If I may ask, how would you explain this clinical entity when during a mild infection a healthy person develops an excessive orthostatic rise in heart rate — say, 70 bpm before infection and 130 bpm after — and this becomes chronic? How would you explain this, given that mechanical factors, "small heart," and deconditioning are clearly not the case, and as you mentioned in the interview, the HPA axis seems to be intact among patients?
 
That's what I see in a popular textbook of rheumatology FIRESTEIN & KELLEY’S TEXTBOOK OF RHEUMATOLOGY,
TWELFTH EDITION, Chapter 74 "Sjogren's syndrome" by E. WILLIAM ST. CLAIR AND DAVID L. LEVERENZ, page 1287:

That section is typically wooly and without objective figures. Unfortunately, we live in an age in which building clinical and research empires on this sort of waffle takes precedence over any hard data. I was recently talking to an expert on peripheral neuropathy who confirmed that tests for small fibre neuropathy are still largely meaningless. And 'may be associated with autonomic dysfunction' is about as vague as you can get. Special Sjogren's clinics are totally unrepresentative of the Sjogren's population as a whole.
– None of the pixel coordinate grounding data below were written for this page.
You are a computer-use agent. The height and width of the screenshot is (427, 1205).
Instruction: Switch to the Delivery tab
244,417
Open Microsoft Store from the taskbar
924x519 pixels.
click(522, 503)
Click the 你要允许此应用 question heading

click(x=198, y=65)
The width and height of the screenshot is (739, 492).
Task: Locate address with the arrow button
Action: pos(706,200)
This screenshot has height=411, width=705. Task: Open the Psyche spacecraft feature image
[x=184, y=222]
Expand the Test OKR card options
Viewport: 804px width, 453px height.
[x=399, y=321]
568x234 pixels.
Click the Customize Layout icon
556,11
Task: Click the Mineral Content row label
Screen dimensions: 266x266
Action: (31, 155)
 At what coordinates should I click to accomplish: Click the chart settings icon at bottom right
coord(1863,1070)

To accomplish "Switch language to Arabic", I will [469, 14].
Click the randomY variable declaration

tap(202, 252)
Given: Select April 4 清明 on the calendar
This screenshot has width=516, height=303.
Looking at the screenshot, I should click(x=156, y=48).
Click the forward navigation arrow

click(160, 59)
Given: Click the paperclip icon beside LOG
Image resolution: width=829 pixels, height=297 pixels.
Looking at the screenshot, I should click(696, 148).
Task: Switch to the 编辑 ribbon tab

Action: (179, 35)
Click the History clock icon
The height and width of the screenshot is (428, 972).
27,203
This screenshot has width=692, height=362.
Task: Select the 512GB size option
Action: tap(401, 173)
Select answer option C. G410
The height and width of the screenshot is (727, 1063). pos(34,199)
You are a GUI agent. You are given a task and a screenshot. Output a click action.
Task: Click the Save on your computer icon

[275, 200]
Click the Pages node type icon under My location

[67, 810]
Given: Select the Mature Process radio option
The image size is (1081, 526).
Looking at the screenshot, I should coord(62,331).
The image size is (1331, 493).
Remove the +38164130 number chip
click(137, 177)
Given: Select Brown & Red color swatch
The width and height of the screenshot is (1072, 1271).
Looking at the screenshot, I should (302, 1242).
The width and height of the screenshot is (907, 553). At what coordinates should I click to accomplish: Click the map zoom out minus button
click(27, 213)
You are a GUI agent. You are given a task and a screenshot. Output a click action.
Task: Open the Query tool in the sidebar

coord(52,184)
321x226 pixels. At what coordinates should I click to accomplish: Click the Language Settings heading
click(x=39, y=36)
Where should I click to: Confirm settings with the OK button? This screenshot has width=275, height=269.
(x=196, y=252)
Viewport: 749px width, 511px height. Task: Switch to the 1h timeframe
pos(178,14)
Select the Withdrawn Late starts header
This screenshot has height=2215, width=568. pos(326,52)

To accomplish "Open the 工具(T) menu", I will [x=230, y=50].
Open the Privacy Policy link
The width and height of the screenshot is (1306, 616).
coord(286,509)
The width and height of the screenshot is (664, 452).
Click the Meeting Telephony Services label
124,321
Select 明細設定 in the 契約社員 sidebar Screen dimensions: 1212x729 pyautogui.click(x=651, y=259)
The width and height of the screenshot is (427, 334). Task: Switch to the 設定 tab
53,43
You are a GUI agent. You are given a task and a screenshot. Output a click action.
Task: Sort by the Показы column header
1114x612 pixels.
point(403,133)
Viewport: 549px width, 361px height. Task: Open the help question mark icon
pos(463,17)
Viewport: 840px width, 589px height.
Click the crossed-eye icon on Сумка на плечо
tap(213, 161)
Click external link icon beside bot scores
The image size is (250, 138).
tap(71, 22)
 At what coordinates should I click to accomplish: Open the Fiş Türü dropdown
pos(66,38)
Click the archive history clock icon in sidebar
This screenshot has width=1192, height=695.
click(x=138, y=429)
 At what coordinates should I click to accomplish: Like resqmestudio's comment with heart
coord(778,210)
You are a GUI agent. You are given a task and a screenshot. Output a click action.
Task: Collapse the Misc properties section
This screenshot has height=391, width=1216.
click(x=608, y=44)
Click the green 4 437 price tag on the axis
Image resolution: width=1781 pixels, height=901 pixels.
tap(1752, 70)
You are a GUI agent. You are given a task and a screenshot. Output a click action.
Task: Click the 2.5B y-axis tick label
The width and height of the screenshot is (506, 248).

Bascially it provides no factual evidence of a link and these days physicians will tend to suggest any link that fits with current fashion.
 
If I may ask, how would you explain this clinical entity when during a mild infection a healthy person develops an excessive orthostatic rise in heart rate — say, 70 bpm before infection and 130 bpm after — and this becomes chronic? How would you explain this, given that mechanical factors, "small heart," and deconditioning are clearly not the case, and as you mentioned in the interview, the HPA axis seems to be intact among patients?

There must be a mechanism involving adrenergic nerves to the heart but calling this 'dysautonomia' doesn't help anybody in my view. Dysautonomia ought to mean some failure of the autonomic system itself. I think it much more likely that after an infection the autonomic nervous system responds to abnormal signals that arise outside it. If the problem is in a hypothalamic origin of the sympathetic drive that is one thing. If it is irritability of pacemaker cells in the heart it is another. It doesn't help to bundle them together.

For a period of about five years I used to wake up most mornings with a pulse rate of 150. It sometimes occurred in the middle of the night. It would last about five minutes. I consulted a cardiologist who thought I was 'functional'. I tried a beta blocker but that was horrible. After five years it went away completely. The cardiologist was not in the slightest bothered that he could not explain it. I think there are a lot of things like this we do not understand. I think they are better described in their own right rather than using these vague terms like dysautonomia which nobody actually knows the meaning of.
 
There must be a mechanism involving adrenergic nerves to the heart but calling this 'dysautonomia' doesn't help anybody in my view. Dysautonomia ought to mean some failure of the autonomic system itself. I think it much more likely that after an infection the autonomic nervous system responds to abnormal signals that arise outside it. If the problem is in a hypothalamic origin of the sympathetic drive that is one thing. If it is irritability of pacemaker cells in the heart it is another. It doesn't help to bundle them together.
I think the example of pacemaker cell irritability has no connection with reality. I am not aware of any clinical examples of pathological pacemaker cell irritability causing orthostatic tachycardia. Most clinical examples of OI are seen in neuroimmune or neurodegenerative disorders such as LEMS, MSA, Sjögren's, diabetes, and Parkinson's disease. My view is that blood pressure and heart rate are mainly orchestrated by the autonomic nervous system and the endocrine system. And given the absence of clear HPA pathology, I would argue that dysregulation of the autonomic nervous system is far from doubtful.
 
Most clinical examples of OI are seen in neuroimmune or neurodegenerative disorders such as LEMS, MSA, Sjögren's, diabetes, and Parkinson's disease.

But that does not mean that all are. People with ME/CFS do not have generalised features of autonomic failure as seen in these other conditions. So it is better not to lump them all together.